**Task details:**
Among the entries, how many lines carry the string "Maintains"? Give the number and nothing else.

═════ Records to use ═════

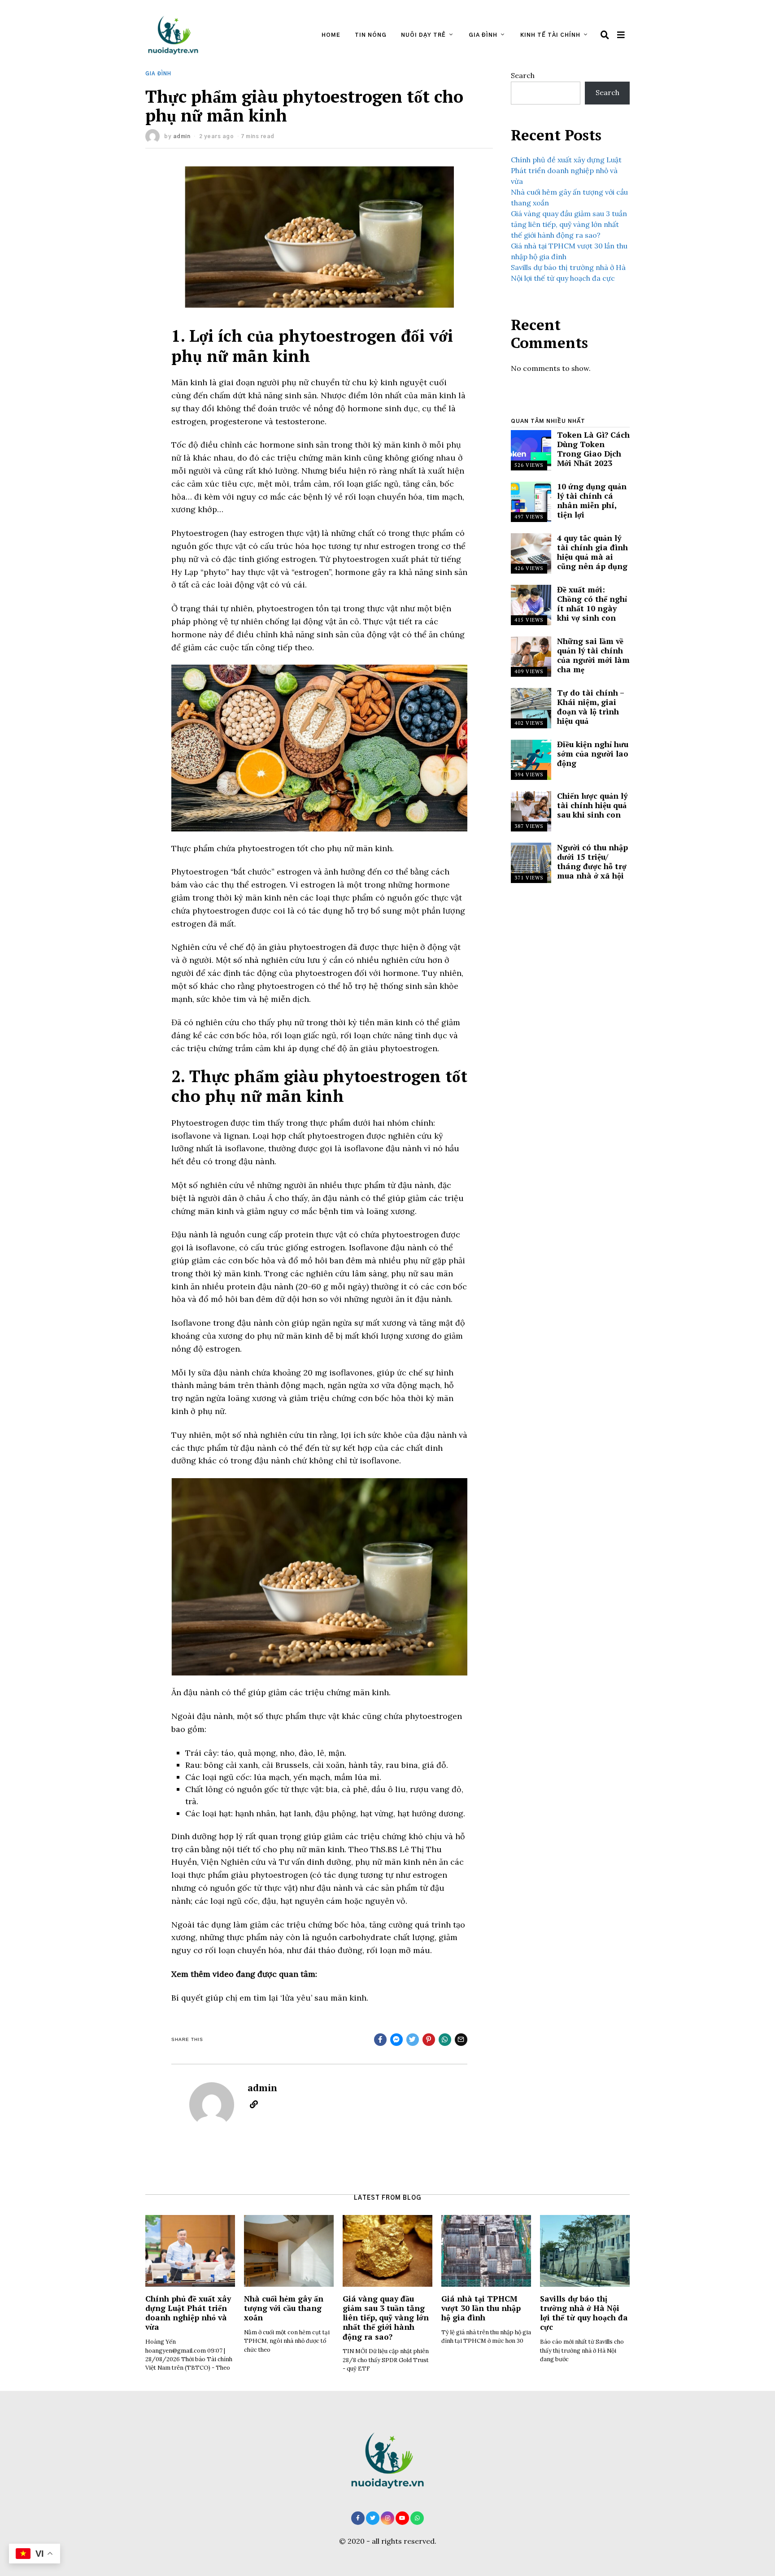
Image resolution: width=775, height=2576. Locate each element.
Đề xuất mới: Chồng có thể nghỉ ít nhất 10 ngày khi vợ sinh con (592, 603)
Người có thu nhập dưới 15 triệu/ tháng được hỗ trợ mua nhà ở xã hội (592, 861)
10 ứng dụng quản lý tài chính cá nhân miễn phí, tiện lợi (592, 500)
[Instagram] (387, 2518)
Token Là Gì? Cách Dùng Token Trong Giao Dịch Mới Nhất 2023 (593, 449)
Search (523, 75)
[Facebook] (358, 2518)
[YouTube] (402, 2518)
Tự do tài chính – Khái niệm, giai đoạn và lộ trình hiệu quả (590, 707)
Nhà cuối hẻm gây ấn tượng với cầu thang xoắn (283, 2308)
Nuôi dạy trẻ (423, 35)
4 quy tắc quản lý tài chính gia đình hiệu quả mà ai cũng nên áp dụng (592, 552)
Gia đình (483, 35)
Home (331, 35)
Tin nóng (371, 35)
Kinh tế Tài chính (550, 35)
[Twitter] (372, 2518)
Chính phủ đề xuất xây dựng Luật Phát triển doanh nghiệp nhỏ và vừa (566, 170)
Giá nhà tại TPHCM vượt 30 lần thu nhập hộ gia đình (481, 2308)
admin (182, 136)
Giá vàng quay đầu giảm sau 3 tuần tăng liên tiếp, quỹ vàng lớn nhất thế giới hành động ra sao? (569, 224)
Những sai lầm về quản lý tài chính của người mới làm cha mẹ (593, 655)
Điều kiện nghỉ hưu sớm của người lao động (592, 753)
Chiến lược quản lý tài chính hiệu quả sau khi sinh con (592, 805)
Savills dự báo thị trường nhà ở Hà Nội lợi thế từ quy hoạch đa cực (584, 2312)
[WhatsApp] (417, 2518)
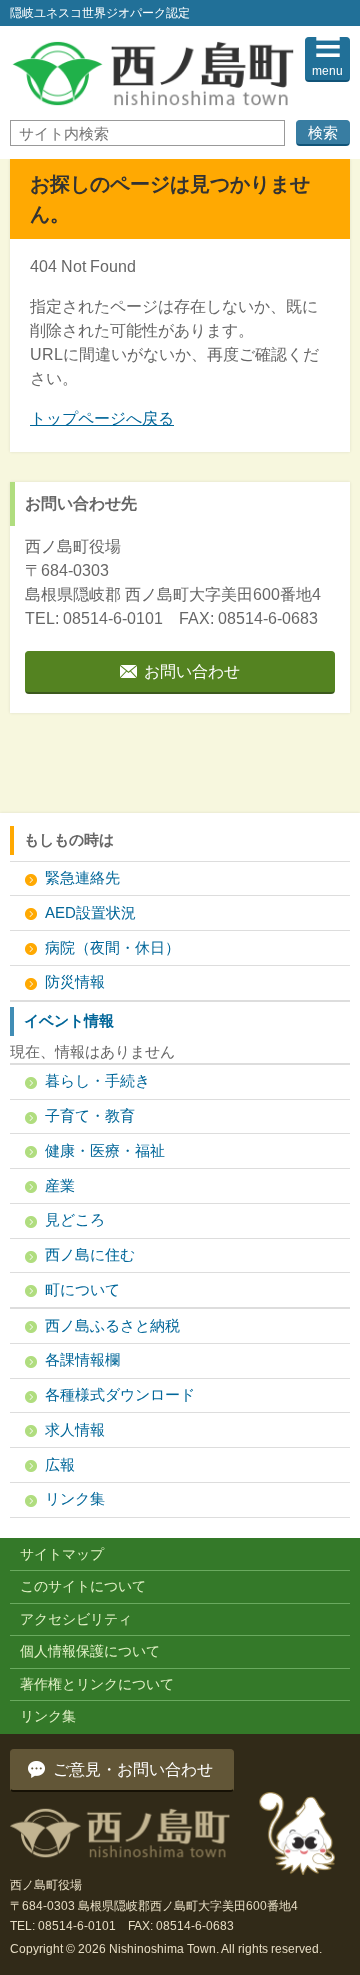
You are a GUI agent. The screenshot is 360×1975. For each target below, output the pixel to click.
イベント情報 (69, 1020)
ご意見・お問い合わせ (133, 1769)
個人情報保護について (90, 1651)
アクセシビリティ (76, 1619)
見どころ (75, 1219)
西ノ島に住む (90, 1254)
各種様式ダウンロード (120, 1394)
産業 (60, 1185)
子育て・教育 (90, 1115)
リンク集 (75, 1498)
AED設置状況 (90, 912)
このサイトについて (83, 1586)
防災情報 (75, 981)
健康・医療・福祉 (105, 1150)
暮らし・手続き (97, 1080)
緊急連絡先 (82, 877)
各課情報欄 (82, 1359)
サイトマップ (62, 1554)
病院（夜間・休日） (112, 947)
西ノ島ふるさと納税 (112, 1325)
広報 (60, 1464)
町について (82, 1289)
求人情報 (75, 1429)
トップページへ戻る (102, 418)
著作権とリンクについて (97, 1684)
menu (327, 71)
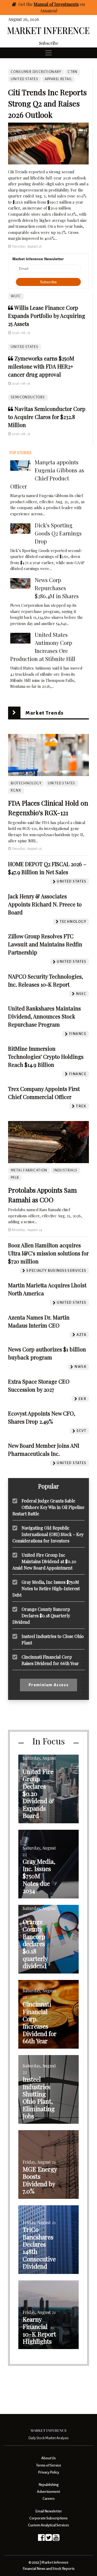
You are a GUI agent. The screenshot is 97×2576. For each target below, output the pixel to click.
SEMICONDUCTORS (28, 397)
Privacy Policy (48, 2472)
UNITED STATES (24, 347)
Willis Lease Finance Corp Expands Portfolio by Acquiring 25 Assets (46, 315)
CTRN (73, 72)
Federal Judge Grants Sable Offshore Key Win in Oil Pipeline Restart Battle (48, 1507)
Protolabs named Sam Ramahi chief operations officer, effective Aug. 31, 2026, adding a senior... (45, 1215)
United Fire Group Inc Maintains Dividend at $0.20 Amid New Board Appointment (44, 1561)
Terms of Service (48, 2465)
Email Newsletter (48, 2511)
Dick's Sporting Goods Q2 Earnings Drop (58, 533)
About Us (48, 2458)
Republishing (48, 2485)
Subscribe (48, 43)
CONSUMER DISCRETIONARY (36, 72)
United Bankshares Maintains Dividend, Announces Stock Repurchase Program (44, 1016)
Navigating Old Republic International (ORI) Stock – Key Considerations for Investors (48, 1534)
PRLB (15, 1177)
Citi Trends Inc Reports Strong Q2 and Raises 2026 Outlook (47, 103)
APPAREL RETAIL (58, 79)
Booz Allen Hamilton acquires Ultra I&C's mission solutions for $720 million (48, 1253)
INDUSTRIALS (65, 1170)
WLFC (16, 296)
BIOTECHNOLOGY (26, 783)
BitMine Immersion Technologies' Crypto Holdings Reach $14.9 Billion (46, 1056)
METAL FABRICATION (29, 1170)
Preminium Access (49, 1685)
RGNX (16, 790)
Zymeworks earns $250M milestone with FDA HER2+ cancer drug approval (41, 366)
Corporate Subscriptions (48, 2518)
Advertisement (48, 2492)
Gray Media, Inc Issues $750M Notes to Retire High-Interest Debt (46, 1588)
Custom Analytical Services (48, 2525)
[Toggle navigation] (48, 53)
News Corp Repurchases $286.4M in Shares (57, 588)
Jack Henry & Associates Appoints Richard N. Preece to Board (45, 904)
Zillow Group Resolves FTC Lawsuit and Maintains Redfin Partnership (45, 944)
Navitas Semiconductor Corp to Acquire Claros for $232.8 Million (46, 416)
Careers (49, 2499)
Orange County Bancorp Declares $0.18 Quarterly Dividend (41, 1615)
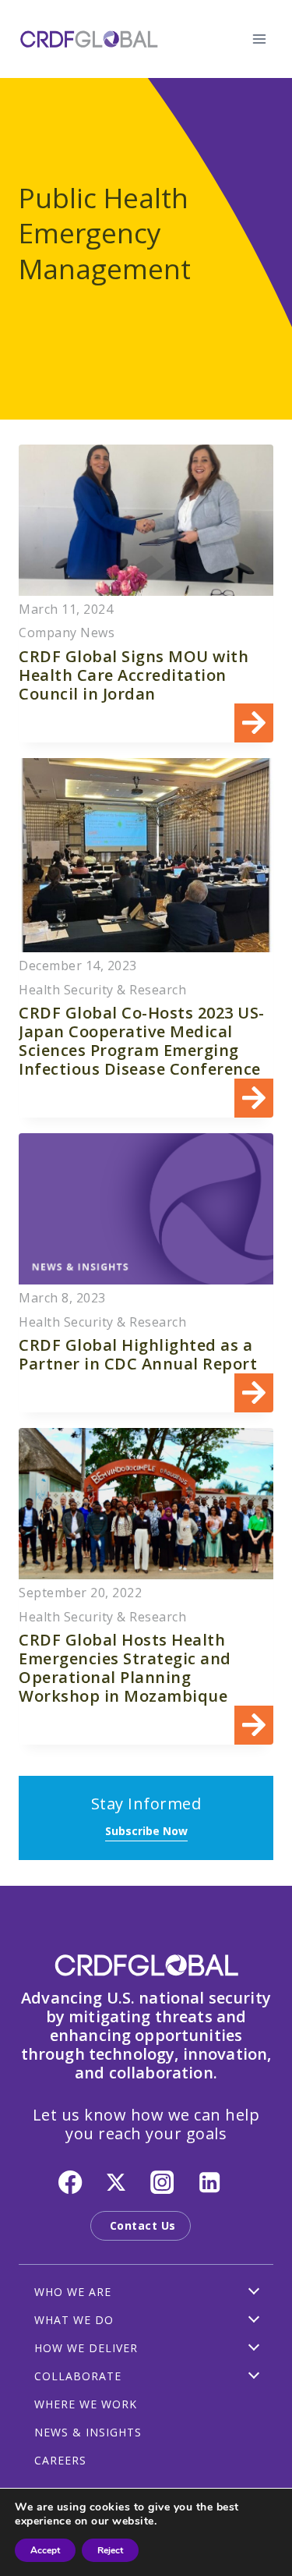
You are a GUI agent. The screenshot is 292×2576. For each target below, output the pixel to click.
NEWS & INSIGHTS (88, 2432)
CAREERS (60, 2460)
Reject (110, 2550)
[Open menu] (259, 39)
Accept (45, 2550)
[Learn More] (146, 593)
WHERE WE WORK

═════

**Exercise solution:**
3